Os últimos ataques desta semana em Chiúre, Mazeze, a sul de Cabo Delgado, são mais especificamente religiosos, falsamente religiosos, porque ninguém pode invocar o nome de Deus para justificar qualquer tipo de violência. Mas esta é a afirmação que certos entendimentos da religião muitas vezes qualificam. As religiões abarcam aspectos profundos da vida humana, razão pela qual o seu questionamento é facilmente interpretado como uma ameaça à identidade, e porque estão tão intimamente relacionadas com o justo reconhecimento. Para as defender de qualquer ameaça, devido ao seu forte valor cultural e existencial, justificaram-se ao longo da história todo o tipo de atitudes proselitistas, entre as quais a violência foi uma espécie de mal necessário, a que se recorreu mesmo para cumprir sacrifícios religiosos. As religiões continuam impregnadas destas atitudes, a diferentes níveis e em diferentes graus, mas não há dúvida de que as pretensões proselitistas de uma religião, seja ela qual for, não vêm sem uma certa dose de violência, que, quando não é física, é psicológica, sociológica ou moral…
No início da propaganda jihadista aqui em Cabo Delgado, circulavam no facebook e no whatsapp vídeos chocantes de muhajidines a degolar pessoas enquanto se ouvia cantilar versículos do Alcorão Sagrado. Muitos jovens e crianças acederam a eles, porque já era tarde demais quando foram denunciados e retirados das redes. O acto de cortar a garganta de um ser humano era feito nesses vídeos como se de um ritual religioso se tratasse… o ritual necessário para que esses infiéis, oferecidos em holocausto, não se perdessem na condenação eterna. Uma violência justificada ao nível da perversão religiosa. Antes do início dos ataques de Mocímboa, eram estas as exigências que os imãs radicais e violentos faziam às comunidades. Num contexto de tanta injustiça, tanta miséria, tanta exclusão e indiferença, o apelo à violência religiosa espalhou-se como fogo em tempo seco. Houve algumas experiências de imposição de costumes da Sharia nos bairros de Pemba, sobretudo às mulheres, que de repente começaram a usar o nicab. Desde o início deste conflito, houve uma pretensão religiosa radical que não mereceu a devida atenção. Mais tarde, muitos jovens, talvez não tão religiosos, mas sofrendo de miséria, juntaram-se à insurreição. Insistiram mais nas exigências de justiça, mas radicalizaram-se religiosamente, uma dinâmica que nunca parou e que ligou o conflito de Cabo Delgado a movimentos semelhantes noutros países africanos e, mais além, ao Estado Islâmico.

◇ ◇ ◇

> [Usando as informações]:
a. Por favor, liste todos os lugares mencionados pelo nome no texto.
b. Responda às perguntas abaixo com base no texto.
(i) Em que redes circulavam os vídeos da propaganda jihadista no início?
(ii) O que as mulheres nos bairros de Pemba começaram de repente a usar?
(iii) A que organização o conflito de Cabo Delgado acabou ligado, além de movimentos semelhantes em outros países africanos?

> [Material de estudo]:
◇ ◇ ◇

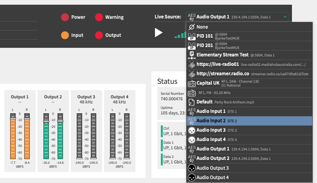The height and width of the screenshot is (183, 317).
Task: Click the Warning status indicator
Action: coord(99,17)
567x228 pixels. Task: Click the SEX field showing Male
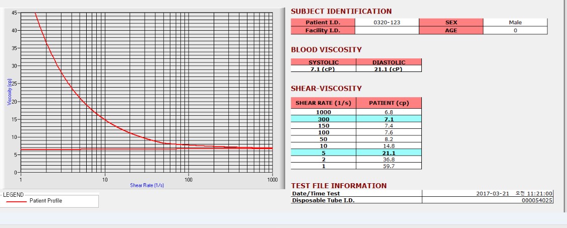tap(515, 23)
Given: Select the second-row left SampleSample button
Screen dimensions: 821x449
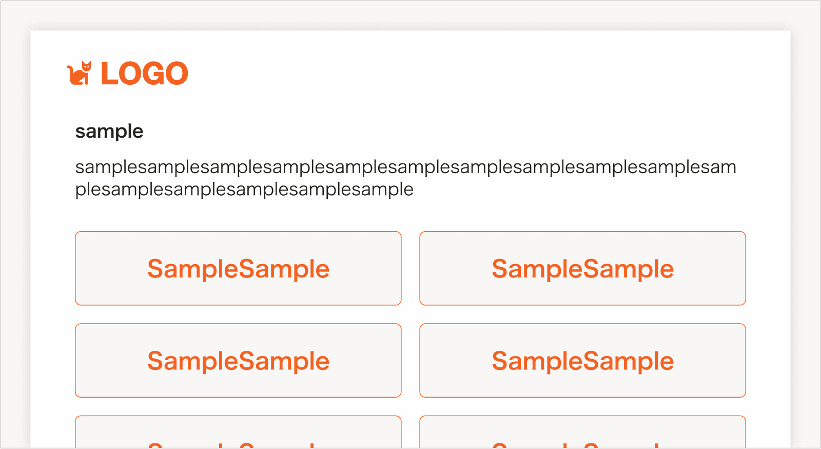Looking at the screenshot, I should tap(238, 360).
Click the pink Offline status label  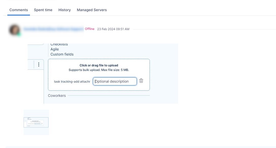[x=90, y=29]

◇ ◇ ◇

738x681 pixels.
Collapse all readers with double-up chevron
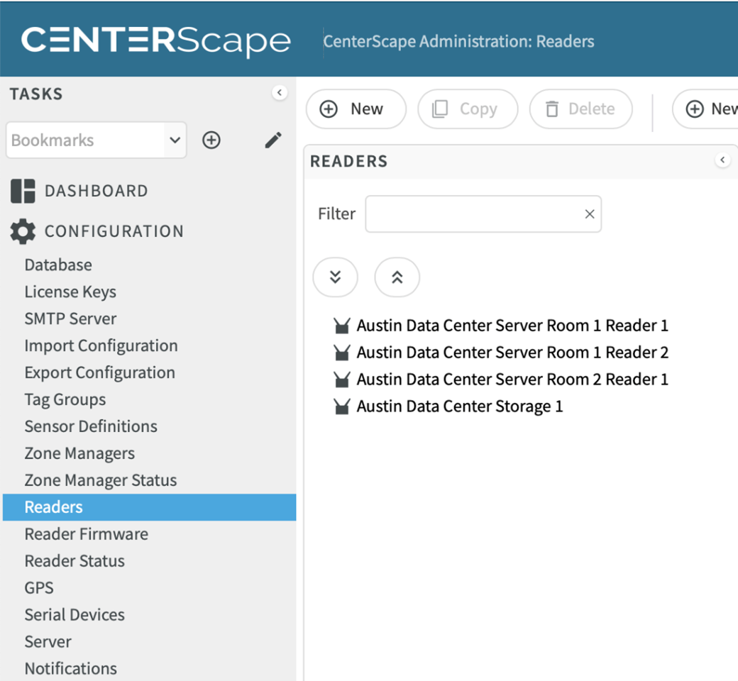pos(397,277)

◇ ◇ ◇

> [Respostas aos problemas]:
a. Chiúre, Mazeze, Cabo Delgado, Mocímboa, Pemba

b.
(i) No facebook e no whatsapp.
(ii) O nicab.
(iii) Ao Estado Islâmico.